Treatment and Prevention
- At the hospital, treatment may include airway assessment, IV fluids, pain management, and possibly endoscopy to evaluate for esophageal damage in severe cases.
- Prevention is crucial - always store bleach and other cleaning products in original containers out of children's reach.
- The quantity of ingested corrosive agent and the physical form of the ingested substance are major determinants of the damage pattern to the gastrointestinal tract 1.
From the Research
Management for Bleach Ingestion in Children
- The management of bleach ingestion in children is primarily focused on symptom-directed supportive care, as there is no specific antidote for sodium hypochlorite poisoning 2.

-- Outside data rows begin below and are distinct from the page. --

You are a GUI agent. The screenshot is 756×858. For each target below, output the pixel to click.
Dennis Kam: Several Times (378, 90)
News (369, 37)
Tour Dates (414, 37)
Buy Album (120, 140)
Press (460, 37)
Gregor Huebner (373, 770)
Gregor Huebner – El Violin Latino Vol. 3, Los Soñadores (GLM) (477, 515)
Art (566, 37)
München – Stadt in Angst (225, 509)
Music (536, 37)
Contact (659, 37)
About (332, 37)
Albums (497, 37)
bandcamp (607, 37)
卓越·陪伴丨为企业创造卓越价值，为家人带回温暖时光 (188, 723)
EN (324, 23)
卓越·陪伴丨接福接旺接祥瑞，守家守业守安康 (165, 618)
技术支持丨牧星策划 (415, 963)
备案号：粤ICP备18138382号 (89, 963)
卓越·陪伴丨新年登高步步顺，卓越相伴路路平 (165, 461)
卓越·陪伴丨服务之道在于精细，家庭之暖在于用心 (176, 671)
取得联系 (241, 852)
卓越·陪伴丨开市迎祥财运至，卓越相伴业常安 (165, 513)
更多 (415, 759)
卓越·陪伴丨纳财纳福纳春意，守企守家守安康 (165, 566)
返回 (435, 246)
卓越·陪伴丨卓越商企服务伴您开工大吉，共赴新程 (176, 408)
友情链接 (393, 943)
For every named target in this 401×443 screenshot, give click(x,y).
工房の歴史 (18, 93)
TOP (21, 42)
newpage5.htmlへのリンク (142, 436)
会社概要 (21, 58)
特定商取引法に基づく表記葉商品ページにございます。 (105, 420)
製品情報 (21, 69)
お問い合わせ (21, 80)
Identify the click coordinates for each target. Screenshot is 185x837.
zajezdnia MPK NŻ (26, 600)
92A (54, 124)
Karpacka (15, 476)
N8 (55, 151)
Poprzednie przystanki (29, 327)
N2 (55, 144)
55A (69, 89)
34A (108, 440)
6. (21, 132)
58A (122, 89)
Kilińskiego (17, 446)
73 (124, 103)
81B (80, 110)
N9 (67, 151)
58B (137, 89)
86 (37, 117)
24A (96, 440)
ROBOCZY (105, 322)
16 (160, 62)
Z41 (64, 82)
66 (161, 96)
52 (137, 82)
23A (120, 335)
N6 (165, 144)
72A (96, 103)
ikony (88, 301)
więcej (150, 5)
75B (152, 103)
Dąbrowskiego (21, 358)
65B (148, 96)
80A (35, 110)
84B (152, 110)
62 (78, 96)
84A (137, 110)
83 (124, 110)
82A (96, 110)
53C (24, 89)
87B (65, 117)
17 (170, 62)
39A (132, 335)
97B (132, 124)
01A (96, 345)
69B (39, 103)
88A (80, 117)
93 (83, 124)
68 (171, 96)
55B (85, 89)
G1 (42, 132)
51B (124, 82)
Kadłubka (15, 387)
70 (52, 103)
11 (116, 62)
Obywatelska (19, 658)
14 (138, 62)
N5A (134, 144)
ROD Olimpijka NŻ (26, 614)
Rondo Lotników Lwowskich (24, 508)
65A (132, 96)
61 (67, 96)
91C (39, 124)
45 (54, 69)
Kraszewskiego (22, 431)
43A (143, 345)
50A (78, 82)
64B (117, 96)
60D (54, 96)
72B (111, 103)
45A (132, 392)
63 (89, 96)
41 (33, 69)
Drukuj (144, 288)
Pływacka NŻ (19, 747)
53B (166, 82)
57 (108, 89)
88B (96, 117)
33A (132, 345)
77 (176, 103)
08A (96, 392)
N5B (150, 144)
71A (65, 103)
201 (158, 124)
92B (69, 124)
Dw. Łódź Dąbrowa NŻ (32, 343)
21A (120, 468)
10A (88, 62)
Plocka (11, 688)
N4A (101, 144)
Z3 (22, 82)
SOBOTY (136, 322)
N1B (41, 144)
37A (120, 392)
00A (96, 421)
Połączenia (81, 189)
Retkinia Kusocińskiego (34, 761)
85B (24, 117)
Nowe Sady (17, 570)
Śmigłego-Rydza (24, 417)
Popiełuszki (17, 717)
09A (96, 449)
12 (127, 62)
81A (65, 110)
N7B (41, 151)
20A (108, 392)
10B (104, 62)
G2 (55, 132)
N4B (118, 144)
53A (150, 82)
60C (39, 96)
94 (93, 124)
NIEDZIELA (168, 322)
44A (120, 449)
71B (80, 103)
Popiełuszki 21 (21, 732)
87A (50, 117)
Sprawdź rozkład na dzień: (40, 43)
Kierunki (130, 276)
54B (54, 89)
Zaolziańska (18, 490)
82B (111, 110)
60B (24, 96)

- In cases of accidental ingestion of household bleach, most children do not require hospitalization, corticosteroids, or antibiotics unless there are signs of severe injury or significant dysphagia 3.
- Esophagoscopy may not be necessary, but a fiberoptic examination of the pharynx and larynx should be included in the assessment of these children 3.
- The quantity and concentration of the ingested bleach are important factors in determining the management approach, with most centers recommending hospitalization for ingestions of concentrated bleach or large quantities of diluted bleach 4.
- Clinical signs, such as dysphagia or signs of significant injury, are important criteria for predicting gastrointestinal lesions and determining the need for further evaluation or treatment 4, 5.
Assessment and Evaluation
- A careful history, including details of the specific product used, its hypochlorite concentration, and the amount involved, is essential in making a diagnosis 2.
- Symptom-directed supportive care is the mainstay of management, with a focus on local corrosive injury in severe cases 2.
- Fiberoptic endoscopy and CT thorax/abdomen are useful in assessing the severity of injury, risk of mortality, and risk of subsequent stricture formation, and should be performed as soon as possible after ingestion 2, 5.
Treatment and Follow-up
- Treatment primarily consists of symptom-directed supportive care, with no specific antidote available for sodium hypochlorite poisoning 2.
- In cases of severe injury or suspected perforation, a surgical opinion should be sought, and urgent oesophagogastroduodenoscopy (OGD) should be arranged to grade the degree of injury and establish long-term prognosis 5.
- Asymptomatic pediatric patients should be treated with caution and observed for a period of time, as they are at risk of developing late complications 5.